South Africa hits out at pharmaceutical companies on AIDS drugs
South Africa said on Monday AIDS drugs were ineffective and produced side effects almost as bad as the disease itself.
The African National Congress (ANC) government accused an alliance led by the pharmaceutical industry, and including AIDS activists and churches, of trying to force it into dispensing harmful antiretroviral drugs. “Government is resisting pressure to provide to all and sundry highly toxic drugs that offer no hope of eradicating the virus,” ANC spokesperson Smuts Ngonyama said in a letter sent to the country’s leading Business Day newspaper.
South Africa has balked on cost and safety grounds at the nationwide use of antiretroviral AIDS drugs, which slow down the duplication of the virus that leads to full-blown AIDS. The ANC’s latest attack on the drug industry came weeks after London-based GlaxoSmithKline (GSK) granted a license to South African generic producer Aspen Pharmacare to manufacture its AZT, 3TC and Combivir antiretroviral drugs.
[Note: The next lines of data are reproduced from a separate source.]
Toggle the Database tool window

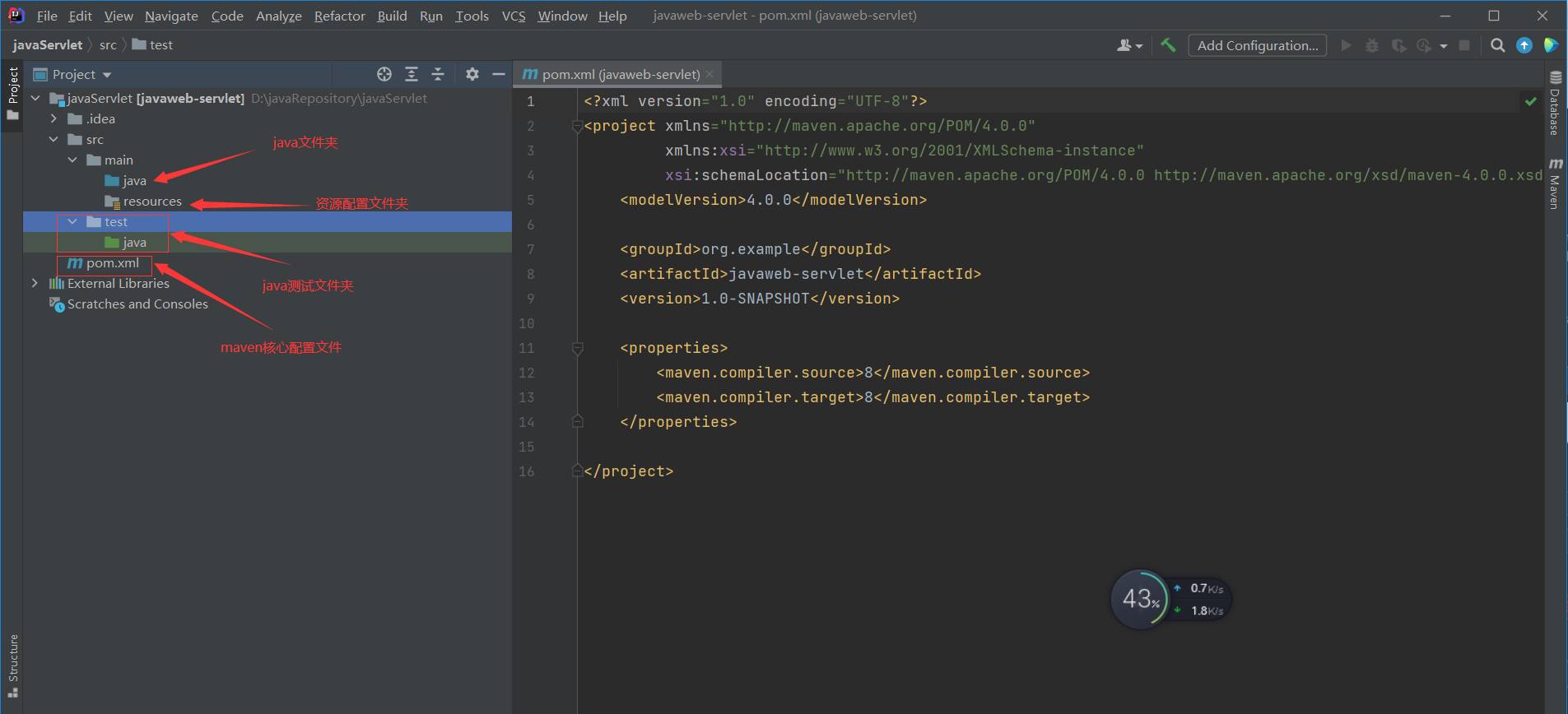point(1555,104)
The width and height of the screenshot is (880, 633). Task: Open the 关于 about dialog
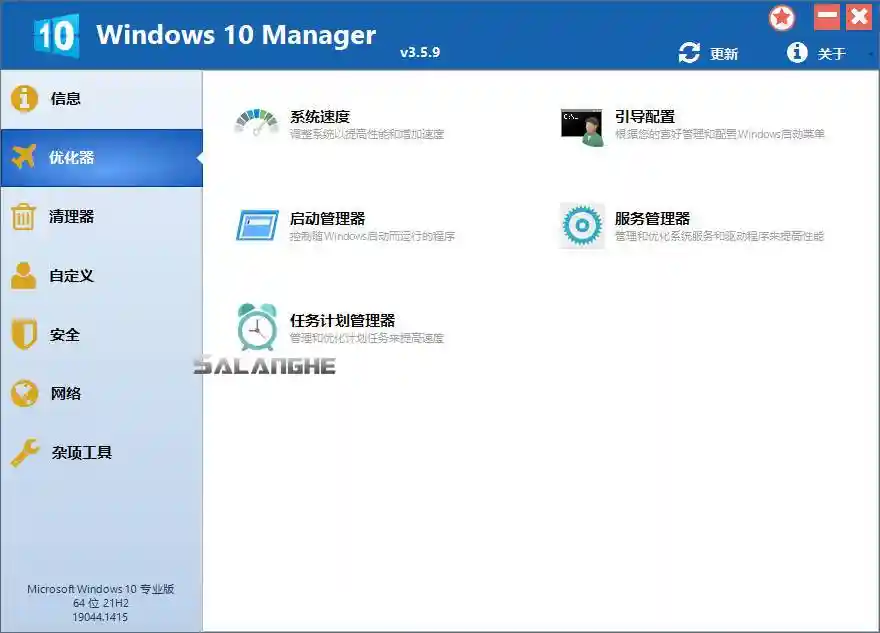(x=831, y=55)
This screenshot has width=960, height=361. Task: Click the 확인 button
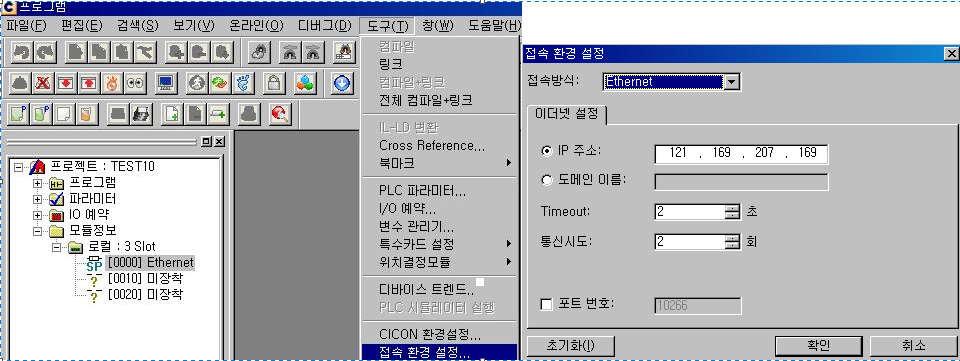(819, 346)
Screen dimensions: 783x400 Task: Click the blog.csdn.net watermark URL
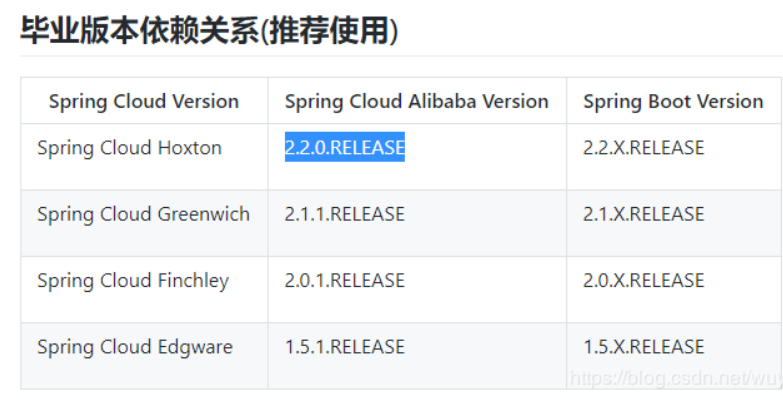pos(676,379)
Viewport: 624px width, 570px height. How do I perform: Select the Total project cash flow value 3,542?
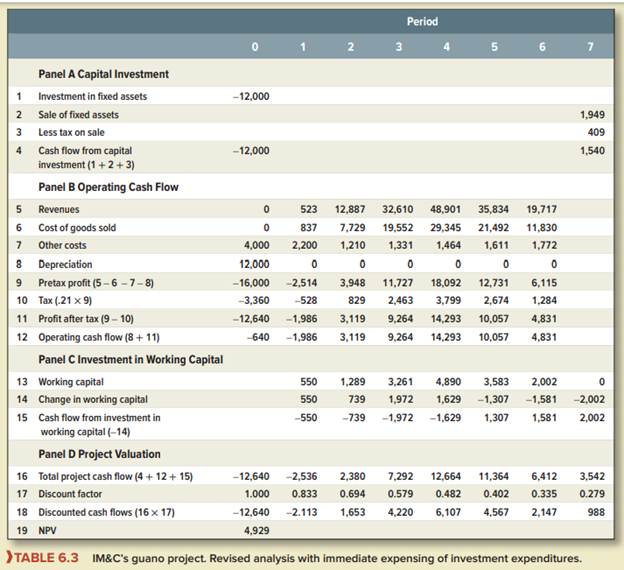click(x=592, y=476)
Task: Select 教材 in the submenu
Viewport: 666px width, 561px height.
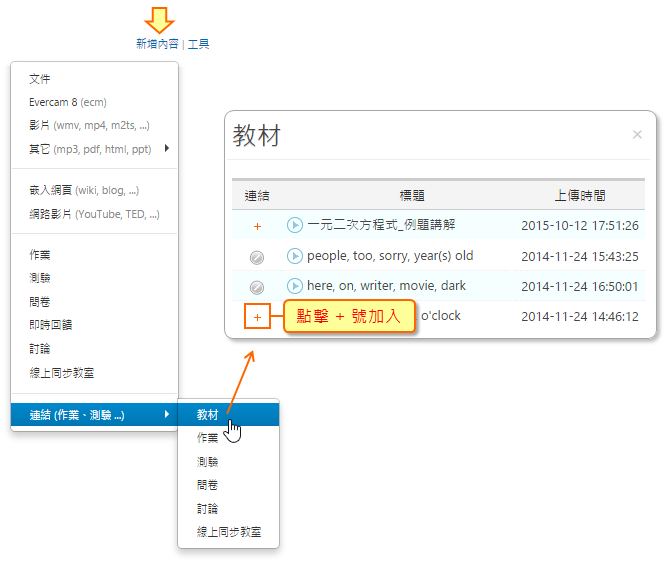Action: click(208, 414)
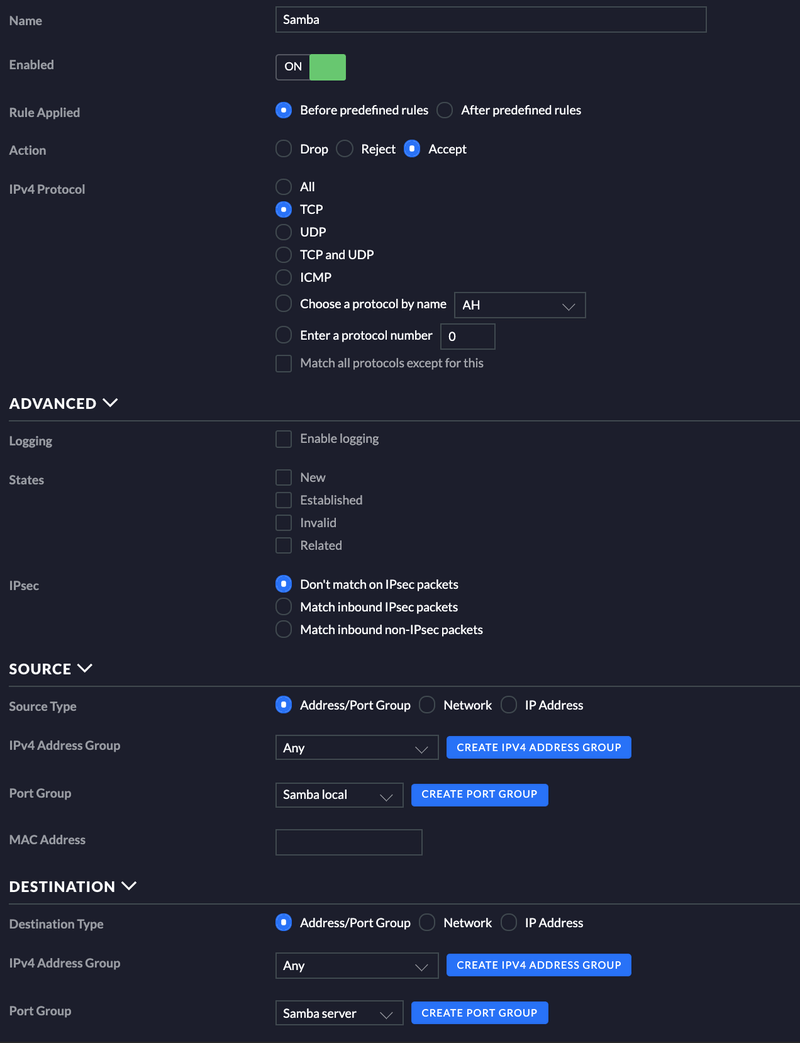Click source Create IPv4 Address Group button

click(x=539, y=747)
But the success of the scheme, which could drastically cut the cost of these drugs to around $1.61 per pill, will hinge on whether the government offers a state tender to Aspen for GSK’s products under license. Ngonyama, questioning the motives of the industry, said German pharmaceutical giant Boehringer Ingelheim had funded an AIDS activist group that was demanding the use of antiretrovirals.
The company has previously denied the allegation. Mirryena Deeb, chief executive of the Pharmaceutical Manufacturers Association of South Africa, said, “All medicines, including antiretrovirals, are registered by drug regulatory bodies around the world as being safe and effective provided they are used as prescribed under medical supervision because it is found that the benefits of those drugs far outweigh any potential side effects.”